I was born in a small town in Florida during the late 1940s. My mother had undiagnosed and untreated schizophrenia and my father was a man of some power within the community who was rarely home and whom I could never please. I had a brother who was five years older and was also rarely around.
I remember very little of my childhood until I was 12 years old – only two memories of my own remain.
My earliest memory is of finding my mother huddled on the floor in front of my bedroom with all the doors inside the house closed. She would be crying and shaking in fear from the demons that were after her. When I came home for lunch from school in 3rd grade this was an almost daily occurrence. I would fix a can of soup or a peanut butter sandwich and have to go back to school, knowing only fear, wondering what was wrong. I was certain I must have done something terribly bad and wrong in order for her to be like that.
The next memory I have is when my mother would keep me from school and force me to ride in the car with her. I would hide behind the passenger seat, on the floor of the backseat, while she sped, ran red lights, and cut in and out of traffic. I was so frightened. If the police stopped her they would call my father and tell him that she was out again.
When I was around 6 my father told me my mother was “weak” and it was my responsibility to “take care of her.” This command left me in a hopeless situation. I tried, I really tried, but I was unable to make her happy or to stop the demons from attacking her. Once, she locked herself in my bedroom with me and started stabbing in the air with a large, very sharp knife. I hid under the bed in terror of being killed.
Next door to us lived a boy who was a few years older than I was and he forced me to play “mother and father” with him. At the time I called it “poking.” I would go over to play the game Chutes and Ladders and we would end up on the bed, naked, with him on top of me. I did not know what to do. He told me I must not tell anyone what we were doing or I would get in trouble.
All of these things left me very depressed from an early age. Also, depression and mental problems ran through my mother’s family and I had several aunts and cousins who were considered “strange.” I have wanted to kill myself from the time I was around 5. I can remember wanting to die that far back. When I was around 10 I tried to cut my eyes out with a razor blade but the pain was too bad. I saw no way out of a life that was a living hell.
At some point during this time period, my brother started coming into my room in the afternoon or early evening to kiss and fondle me. He told me he was “practicing for when he had a girlfriend.” At about that same time period someone would come in after I was supposed to be asleep and fondle me.
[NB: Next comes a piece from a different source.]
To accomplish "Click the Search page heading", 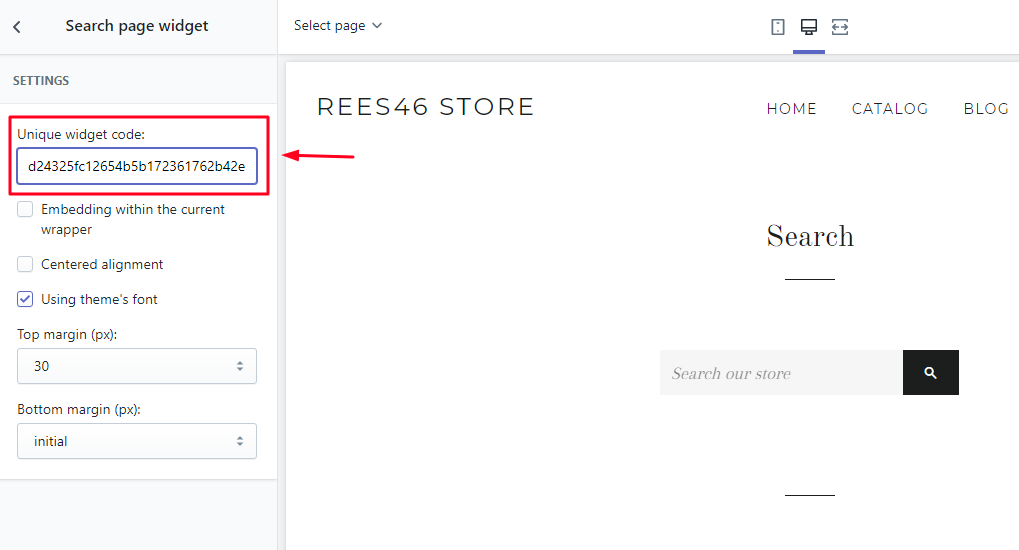I will tap(810, 237).
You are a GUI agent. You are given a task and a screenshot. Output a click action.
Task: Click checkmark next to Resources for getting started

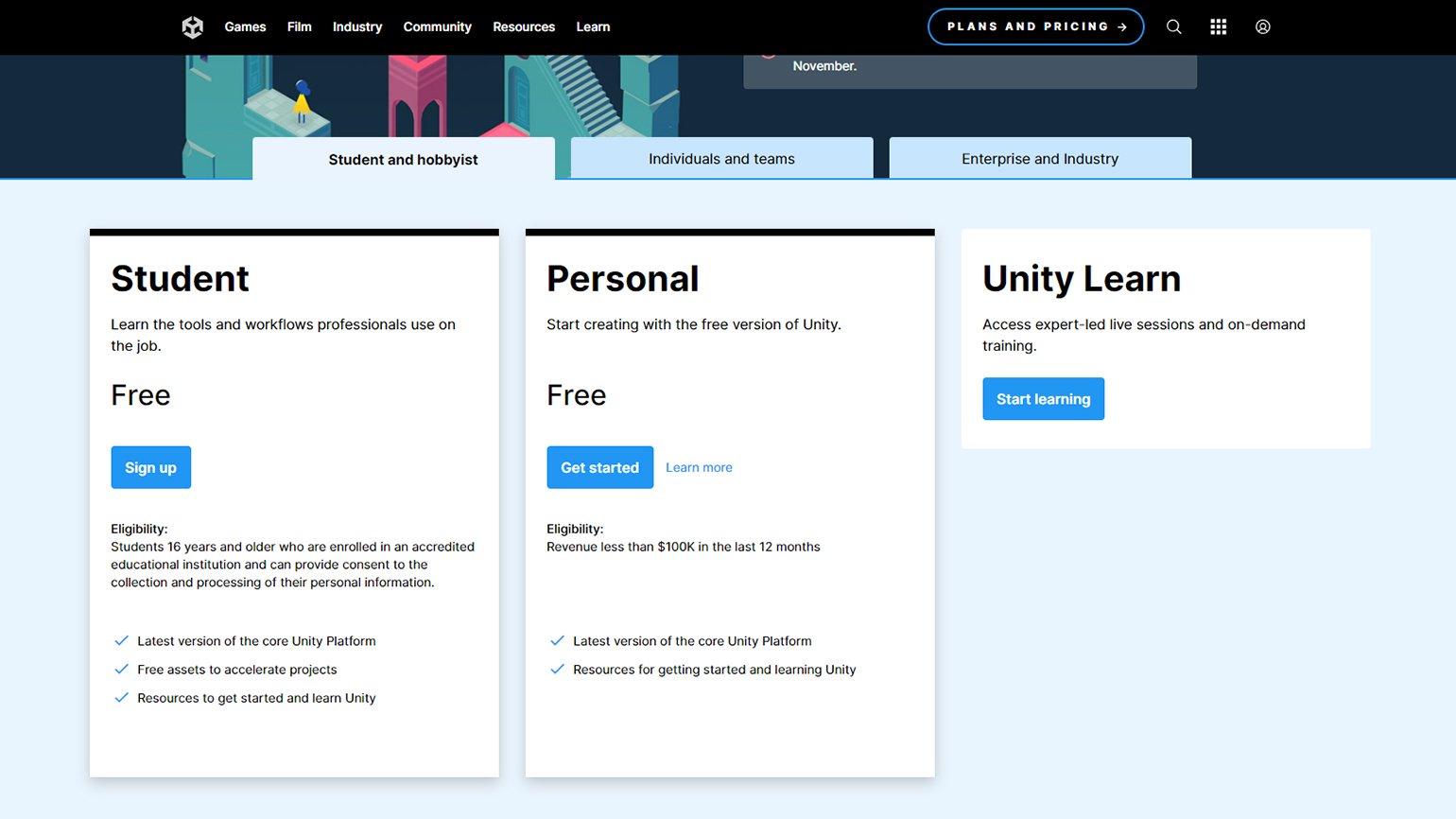[557, 670]
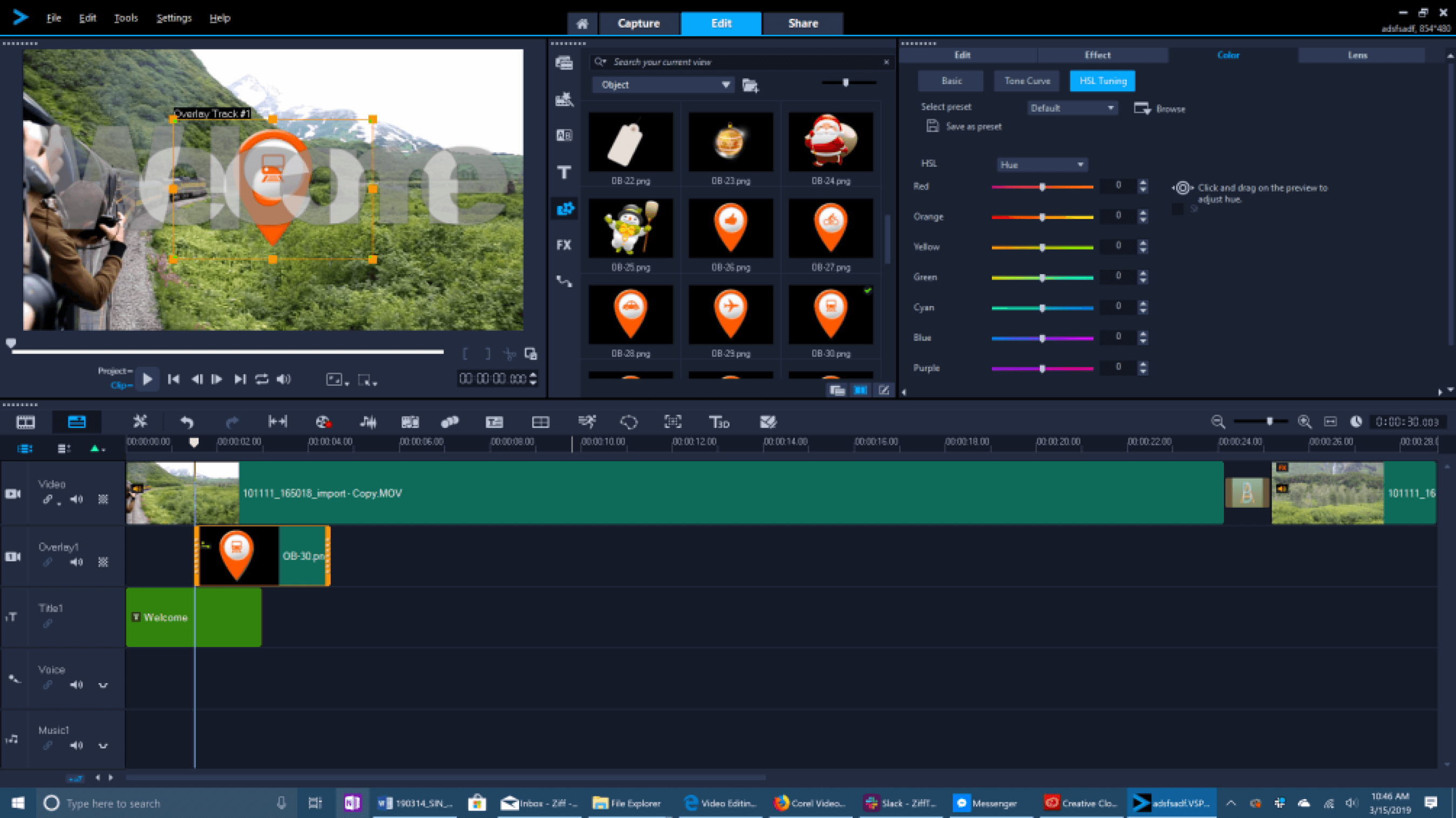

I was so afraid that I kept my eyes tightly closed and pretended to be asleep. I always felt so dirty and ashamed. I did not know what led people I loved to do things to me that did not feel good. These memories did not come to me until I had been in therapy for over a year. At one point I had asked my therapist about my lack of memories of my early childhood and he had advised me not to try to remember and he was right. The memories would have been better left forgotten. When I asked him who it was that came into my room he replied that it could have been any one of my family members – or all three of them at one time or another.
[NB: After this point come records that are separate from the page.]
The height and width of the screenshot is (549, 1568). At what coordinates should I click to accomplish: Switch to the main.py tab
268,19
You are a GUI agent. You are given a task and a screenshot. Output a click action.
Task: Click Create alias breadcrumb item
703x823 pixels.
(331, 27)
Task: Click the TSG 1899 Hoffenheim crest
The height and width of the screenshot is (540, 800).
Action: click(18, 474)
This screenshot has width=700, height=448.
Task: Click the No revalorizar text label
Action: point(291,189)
When I was 12 my mother was first taken away to a mental hospital where they gave her electroshock therapy. She was there for several weeks and when she returned she was so heavily sedated she was non-emotive and there was just “no one home.” At this point I really had no parent and my brother did what he could to take me away from the house.
Over the years my mother would go on spurts when she would stop taking her medications and I was in fear for my life when I would go over to visit her and I would have to spend the night in her efficiency apartment with her. I would not sleep all night lest she think I was a demon and take a knife to me.
When I went away to college I started to drink heavily and to do drugs. During my first summer home my father stopped coming home and told my mother he wanted a divorce. She cried all day, every day, and I could not take it and moved out to live with a friend. More guilt piled up on me. While I was at college that first year I was given Librium by the medical office on campus for my depression and I took several psychological evaluations because of the state of my mental health.
I started therapy with my current therapist in 2004 when my mother had once again stopped taking her medications and had to be involuntarily committed. I went into a tailspin of anxiety and depression and was seriously contemplating suicide as a viable alternative. When I drove across the state to see her in the mental health ward it broke my heart to have her beg me to let her out but I had to tell her no. When she was released from that facility she was moved to a halfway house until the drugs could build up enough in her system. I spent a night there with her because, despite everything, I did love her. It was the worst night of my life. Her room had no lock on the door and I go into a panic if I am either locked in a room and can’t get out or in a room where I cannot lock anyone else out. My therapist was so wonderful – he called me as I drove down and again while I was down there.